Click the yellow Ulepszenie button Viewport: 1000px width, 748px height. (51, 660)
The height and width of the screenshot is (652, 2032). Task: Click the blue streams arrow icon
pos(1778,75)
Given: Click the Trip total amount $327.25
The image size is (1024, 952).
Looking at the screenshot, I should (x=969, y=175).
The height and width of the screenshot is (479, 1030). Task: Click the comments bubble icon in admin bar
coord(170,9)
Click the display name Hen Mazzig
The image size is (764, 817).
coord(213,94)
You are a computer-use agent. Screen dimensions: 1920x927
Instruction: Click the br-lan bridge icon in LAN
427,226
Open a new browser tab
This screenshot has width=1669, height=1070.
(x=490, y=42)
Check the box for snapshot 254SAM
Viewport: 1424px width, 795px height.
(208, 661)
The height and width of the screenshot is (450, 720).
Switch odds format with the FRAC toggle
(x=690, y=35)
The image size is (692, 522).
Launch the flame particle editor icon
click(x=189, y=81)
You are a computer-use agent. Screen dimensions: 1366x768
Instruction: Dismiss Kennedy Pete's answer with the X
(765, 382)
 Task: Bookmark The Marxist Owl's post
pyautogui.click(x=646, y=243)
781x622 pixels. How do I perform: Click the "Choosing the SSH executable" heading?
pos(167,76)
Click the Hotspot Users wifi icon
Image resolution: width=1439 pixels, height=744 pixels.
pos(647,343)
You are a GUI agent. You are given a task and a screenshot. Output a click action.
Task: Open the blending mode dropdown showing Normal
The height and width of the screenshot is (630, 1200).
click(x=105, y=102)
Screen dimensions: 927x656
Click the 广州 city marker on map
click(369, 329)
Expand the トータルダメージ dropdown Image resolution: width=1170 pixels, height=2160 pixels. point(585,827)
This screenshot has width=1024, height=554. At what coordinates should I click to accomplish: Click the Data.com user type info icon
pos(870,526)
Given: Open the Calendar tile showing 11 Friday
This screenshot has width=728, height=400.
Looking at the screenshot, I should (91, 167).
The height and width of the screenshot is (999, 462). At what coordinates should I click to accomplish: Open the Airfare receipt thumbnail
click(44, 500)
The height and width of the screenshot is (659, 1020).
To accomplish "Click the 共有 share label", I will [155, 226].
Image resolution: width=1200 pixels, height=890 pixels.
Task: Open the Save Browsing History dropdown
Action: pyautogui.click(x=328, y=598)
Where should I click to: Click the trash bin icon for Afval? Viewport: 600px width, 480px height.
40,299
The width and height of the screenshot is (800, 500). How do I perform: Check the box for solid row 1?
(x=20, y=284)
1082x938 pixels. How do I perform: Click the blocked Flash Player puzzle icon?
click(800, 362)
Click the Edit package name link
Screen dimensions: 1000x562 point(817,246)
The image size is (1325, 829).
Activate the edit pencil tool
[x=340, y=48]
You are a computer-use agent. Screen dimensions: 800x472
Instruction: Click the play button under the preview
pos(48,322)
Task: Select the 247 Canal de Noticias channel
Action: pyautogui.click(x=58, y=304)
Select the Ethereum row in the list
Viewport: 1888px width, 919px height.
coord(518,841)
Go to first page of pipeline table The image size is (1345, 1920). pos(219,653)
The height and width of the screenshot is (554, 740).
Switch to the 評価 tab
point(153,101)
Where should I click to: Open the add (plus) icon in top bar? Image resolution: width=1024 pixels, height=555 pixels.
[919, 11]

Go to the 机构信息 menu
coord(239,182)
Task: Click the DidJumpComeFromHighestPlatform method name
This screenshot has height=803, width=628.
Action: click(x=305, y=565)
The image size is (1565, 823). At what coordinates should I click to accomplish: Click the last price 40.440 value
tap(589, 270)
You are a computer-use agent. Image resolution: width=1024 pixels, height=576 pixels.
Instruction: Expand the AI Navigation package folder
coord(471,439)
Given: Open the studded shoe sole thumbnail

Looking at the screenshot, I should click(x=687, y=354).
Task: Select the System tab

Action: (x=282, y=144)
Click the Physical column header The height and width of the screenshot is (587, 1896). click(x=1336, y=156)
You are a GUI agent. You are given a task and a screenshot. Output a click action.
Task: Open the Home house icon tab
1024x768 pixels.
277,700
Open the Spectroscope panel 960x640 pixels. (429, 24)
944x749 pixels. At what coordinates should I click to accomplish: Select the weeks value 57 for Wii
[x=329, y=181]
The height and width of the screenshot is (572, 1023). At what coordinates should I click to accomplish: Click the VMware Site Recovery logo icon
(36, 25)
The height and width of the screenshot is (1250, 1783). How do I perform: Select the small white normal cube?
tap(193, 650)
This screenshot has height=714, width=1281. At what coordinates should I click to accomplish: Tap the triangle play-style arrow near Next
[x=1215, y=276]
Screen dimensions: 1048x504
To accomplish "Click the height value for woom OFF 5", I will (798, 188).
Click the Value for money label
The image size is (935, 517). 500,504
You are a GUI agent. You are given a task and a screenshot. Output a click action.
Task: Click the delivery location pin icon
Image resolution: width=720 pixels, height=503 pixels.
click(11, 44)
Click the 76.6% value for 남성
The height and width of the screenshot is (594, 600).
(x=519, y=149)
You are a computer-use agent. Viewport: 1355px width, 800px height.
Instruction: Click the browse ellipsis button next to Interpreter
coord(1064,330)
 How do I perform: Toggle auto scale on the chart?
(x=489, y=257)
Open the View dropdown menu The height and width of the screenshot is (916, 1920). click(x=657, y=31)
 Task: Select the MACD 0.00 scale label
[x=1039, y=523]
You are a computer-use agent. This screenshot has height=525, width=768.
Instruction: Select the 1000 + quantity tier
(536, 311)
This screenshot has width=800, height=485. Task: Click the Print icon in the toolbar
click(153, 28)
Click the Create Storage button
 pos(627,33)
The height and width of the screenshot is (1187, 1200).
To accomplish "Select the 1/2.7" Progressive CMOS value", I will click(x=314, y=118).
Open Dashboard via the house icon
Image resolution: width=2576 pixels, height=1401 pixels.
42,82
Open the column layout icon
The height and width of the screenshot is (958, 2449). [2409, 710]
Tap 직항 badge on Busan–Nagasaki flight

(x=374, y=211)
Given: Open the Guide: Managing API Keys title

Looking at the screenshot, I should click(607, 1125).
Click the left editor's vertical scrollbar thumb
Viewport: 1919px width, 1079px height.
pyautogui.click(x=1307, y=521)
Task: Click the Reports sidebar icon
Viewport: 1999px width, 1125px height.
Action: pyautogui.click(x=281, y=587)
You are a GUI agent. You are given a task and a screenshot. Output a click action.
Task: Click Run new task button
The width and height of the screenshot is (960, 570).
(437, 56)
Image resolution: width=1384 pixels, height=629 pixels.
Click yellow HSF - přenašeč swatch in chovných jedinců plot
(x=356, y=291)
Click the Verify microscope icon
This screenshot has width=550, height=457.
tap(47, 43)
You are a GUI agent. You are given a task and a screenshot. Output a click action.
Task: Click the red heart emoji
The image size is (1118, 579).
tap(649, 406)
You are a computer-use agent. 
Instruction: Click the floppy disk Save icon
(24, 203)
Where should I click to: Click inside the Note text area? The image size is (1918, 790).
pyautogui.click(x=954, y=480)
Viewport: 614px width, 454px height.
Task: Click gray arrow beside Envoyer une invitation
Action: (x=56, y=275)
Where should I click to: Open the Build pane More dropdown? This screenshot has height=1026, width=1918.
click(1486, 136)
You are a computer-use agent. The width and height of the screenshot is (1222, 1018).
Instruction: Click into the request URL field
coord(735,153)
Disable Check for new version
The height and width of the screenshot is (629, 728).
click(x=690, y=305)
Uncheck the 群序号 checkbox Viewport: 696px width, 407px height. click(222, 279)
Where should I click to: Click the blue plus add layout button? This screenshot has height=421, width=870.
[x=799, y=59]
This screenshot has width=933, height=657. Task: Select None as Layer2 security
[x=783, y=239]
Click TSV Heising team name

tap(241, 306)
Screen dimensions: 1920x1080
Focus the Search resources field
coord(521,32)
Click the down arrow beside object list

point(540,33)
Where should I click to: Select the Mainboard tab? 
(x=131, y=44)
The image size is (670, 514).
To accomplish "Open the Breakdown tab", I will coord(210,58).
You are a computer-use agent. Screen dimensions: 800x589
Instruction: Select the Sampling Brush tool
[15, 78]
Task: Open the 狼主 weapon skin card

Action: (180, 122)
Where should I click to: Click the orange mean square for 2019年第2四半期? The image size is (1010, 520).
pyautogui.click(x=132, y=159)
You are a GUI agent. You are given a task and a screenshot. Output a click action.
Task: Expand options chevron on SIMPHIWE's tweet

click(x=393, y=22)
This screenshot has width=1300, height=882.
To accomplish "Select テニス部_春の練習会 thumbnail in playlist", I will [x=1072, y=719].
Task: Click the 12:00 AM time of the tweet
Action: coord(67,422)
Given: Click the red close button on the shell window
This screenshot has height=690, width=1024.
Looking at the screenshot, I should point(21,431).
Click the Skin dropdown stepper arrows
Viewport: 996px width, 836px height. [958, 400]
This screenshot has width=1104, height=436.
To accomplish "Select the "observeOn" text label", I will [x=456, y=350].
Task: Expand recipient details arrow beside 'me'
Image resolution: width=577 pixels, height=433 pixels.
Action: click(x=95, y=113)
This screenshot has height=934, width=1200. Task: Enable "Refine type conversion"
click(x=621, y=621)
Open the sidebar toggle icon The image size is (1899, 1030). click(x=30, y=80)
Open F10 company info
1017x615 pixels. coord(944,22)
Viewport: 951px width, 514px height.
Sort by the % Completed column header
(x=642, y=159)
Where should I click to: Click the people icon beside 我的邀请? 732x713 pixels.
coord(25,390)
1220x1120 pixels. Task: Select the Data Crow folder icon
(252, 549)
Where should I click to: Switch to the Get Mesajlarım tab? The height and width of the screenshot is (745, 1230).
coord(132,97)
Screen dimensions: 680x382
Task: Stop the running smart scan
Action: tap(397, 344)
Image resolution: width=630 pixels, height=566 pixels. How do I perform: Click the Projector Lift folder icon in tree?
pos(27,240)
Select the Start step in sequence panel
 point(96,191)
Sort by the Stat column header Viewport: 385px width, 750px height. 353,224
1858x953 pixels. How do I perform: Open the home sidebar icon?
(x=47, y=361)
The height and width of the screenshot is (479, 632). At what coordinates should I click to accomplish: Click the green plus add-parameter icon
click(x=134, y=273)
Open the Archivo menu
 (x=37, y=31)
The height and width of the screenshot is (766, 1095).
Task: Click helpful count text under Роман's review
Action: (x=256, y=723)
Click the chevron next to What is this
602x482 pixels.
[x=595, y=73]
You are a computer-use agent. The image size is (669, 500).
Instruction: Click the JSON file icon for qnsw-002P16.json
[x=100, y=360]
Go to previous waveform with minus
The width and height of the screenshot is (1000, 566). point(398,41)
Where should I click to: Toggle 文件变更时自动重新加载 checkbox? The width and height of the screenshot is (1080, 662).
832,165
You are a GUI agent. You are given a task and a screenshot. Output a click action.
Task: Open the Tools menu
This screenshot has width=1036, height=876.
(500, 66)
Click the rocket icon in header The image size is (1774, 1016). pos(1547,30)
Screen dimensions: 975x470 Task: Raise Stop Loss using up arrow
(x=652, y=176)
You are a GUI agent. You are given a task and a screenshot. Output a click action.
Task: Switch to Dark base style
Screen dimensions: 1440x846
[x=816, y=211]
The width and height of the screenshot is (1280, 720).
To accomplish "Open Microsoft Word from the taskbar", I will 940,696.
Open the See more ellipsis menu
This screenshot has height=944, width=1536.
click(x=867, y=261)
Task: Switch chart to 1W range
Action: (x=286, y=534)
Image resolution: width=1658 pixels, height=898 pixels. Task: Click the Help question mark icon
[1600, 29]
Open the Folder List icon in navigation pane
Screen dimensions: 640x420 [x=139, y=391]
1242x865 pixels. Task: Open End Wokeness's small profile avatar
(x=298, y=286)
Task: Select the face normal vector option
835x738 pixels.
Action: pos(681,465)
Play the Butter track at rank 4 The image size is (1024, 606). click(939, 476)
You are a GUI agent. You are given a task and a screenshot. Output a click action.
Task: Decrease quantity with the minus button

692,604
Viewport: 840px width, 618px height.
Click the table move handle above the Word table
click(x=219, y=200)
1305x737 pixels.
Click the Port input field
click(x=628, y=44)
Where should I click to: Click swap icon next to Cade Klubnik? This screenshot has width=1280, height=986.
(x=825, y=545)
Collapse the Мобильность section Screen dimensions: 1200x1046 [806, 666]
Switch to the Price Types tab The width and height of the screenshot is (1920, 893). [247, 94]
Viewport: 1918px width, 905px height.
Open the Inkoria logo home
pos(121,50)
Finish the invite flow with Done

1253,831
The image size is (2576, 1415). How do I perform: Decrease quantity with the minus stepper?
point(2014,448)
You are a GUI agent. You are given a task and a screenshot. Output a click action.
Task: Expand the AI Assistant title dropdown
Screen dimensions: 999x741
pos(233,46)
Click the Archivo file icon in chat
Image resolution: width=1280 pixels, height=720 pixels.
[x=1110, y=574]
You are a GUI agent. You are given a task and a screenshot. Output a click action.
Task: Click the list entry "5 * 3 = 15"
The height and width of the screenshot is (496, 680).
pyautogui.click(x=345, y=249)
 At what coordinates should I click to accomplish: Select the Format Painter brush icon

========================================================================

**What you are asked to do:** Copy out the range of lines above starting at the line with "Where should I click to: Click the orange" and ending at the line with "Task: Expand recipient", exactly and including both.

**Answer for the task:**
Where should I click to: Click the orange mean square for 2019年第2四半期? The image size is (1010, 520).
pyautogui.click(x=132, y=159)
You are a GUI agent. You are given a task and a screenshot. Output a click action.
Task: Expand options chevron on SIMPHIWE's tweet

click(x=393, y=22)
This screenshot has width=1300, height=882.
To accomplish "Select テニス部_春の練習会 thumbnail in playlist", I will [x=1072, y=719].
Task: Click the 12:00 AM time of the tweet
Action: coord(67,422)
Given: Click the red close button on the shell window
This screenshot has height=690, width=1024.
Looking at the screenshot, I should point(21,431).
Click the Skin dropdown stepper arrows
Viewport: 996px width, 836px height. [958, 400]
This screenshot has width=1104, height=436.
To accomplish "Select the "observeOn" text label", I will [x=456, y=350].
Task: Expand recipient details arrow beside 'me'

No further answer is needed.